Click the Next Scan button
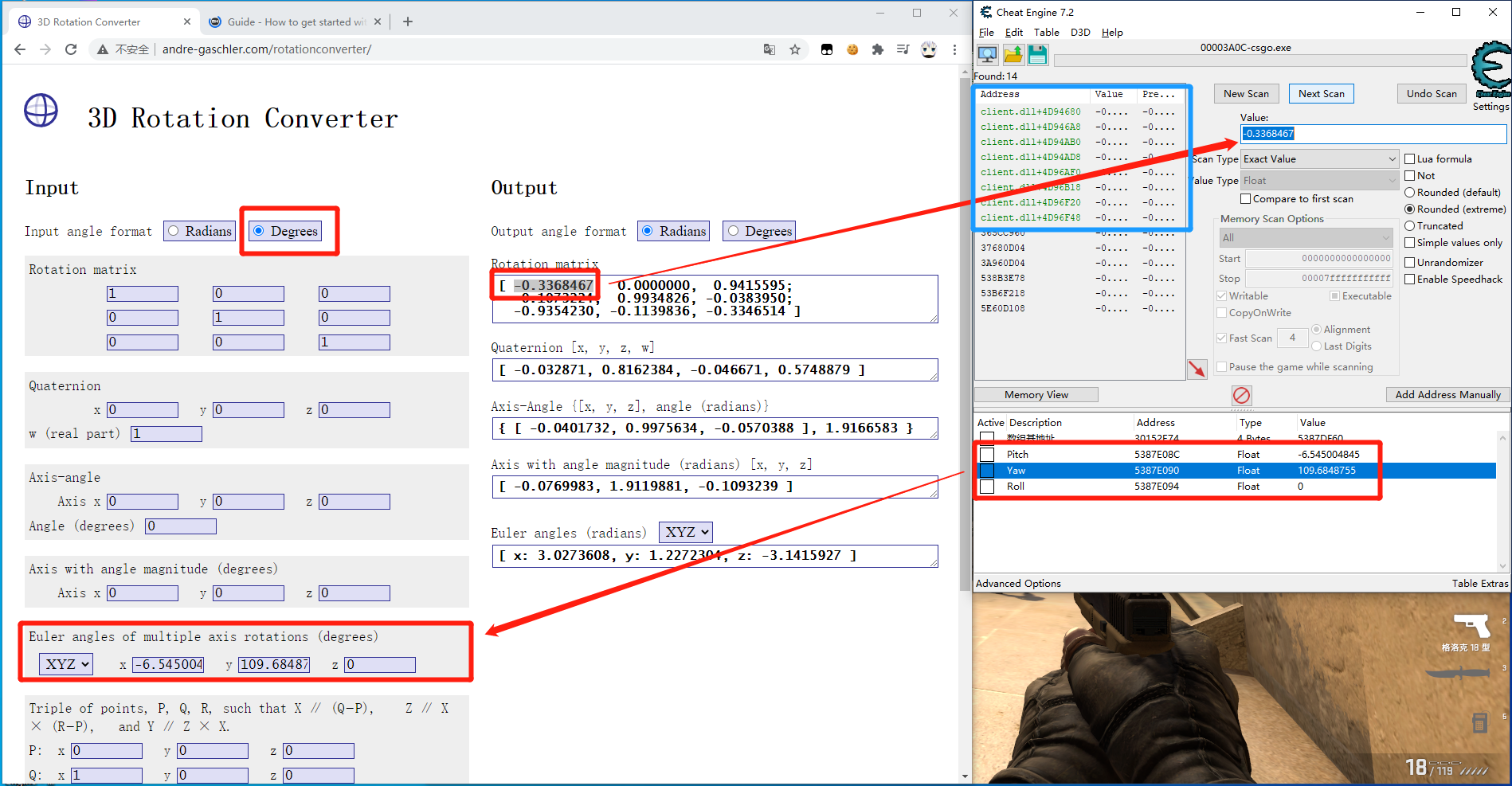The image size is (1512, 786). (1321, 93)
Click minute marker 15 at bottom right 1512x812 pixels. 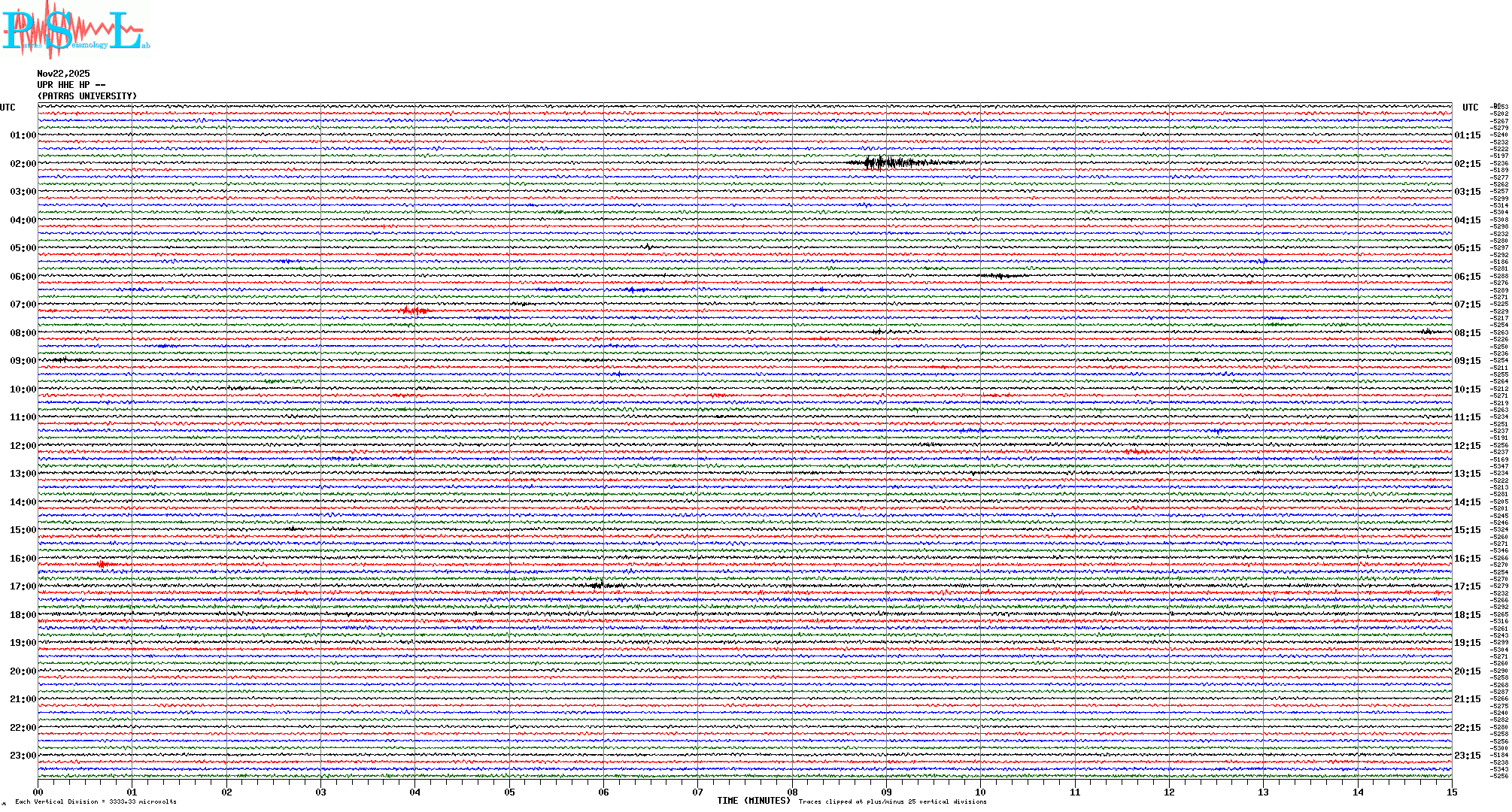1451,792
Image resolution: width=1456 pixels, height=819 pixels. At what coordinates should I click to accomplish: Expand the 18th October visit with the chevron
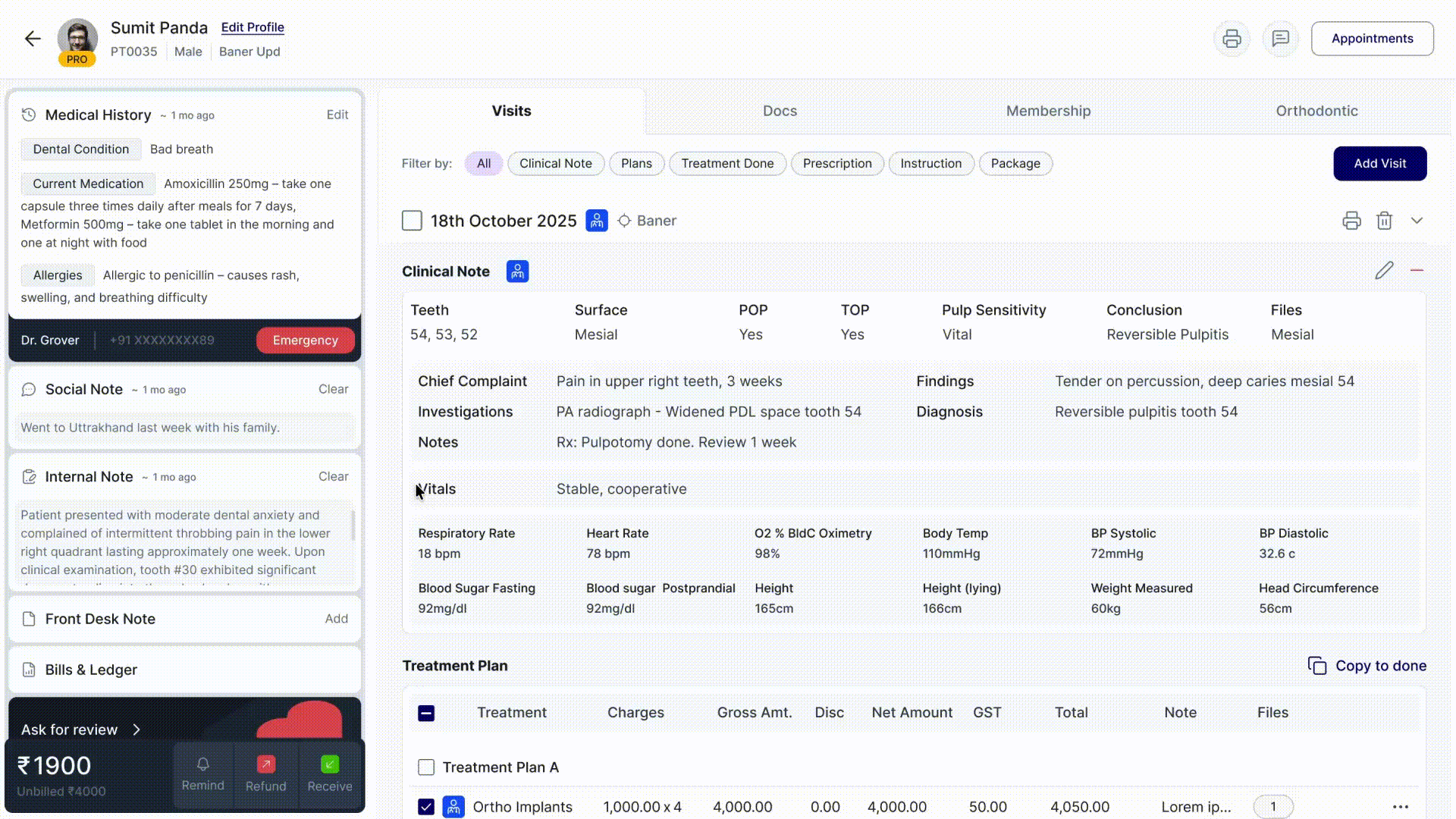(x=1417, y=220)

──────────

**Action item:** To complete this exercise, repeat exactly the lines above from the one holding "Image resolution: width=1456" to the end of the listing, both included, and leave the pictures out.

**Answer space:**
Image resolution: width=1456 pixels, height=819 pixels. At what coordinates should I click to accomplish: Expand the 18th October visit with the chevron
(x=1417, y=220)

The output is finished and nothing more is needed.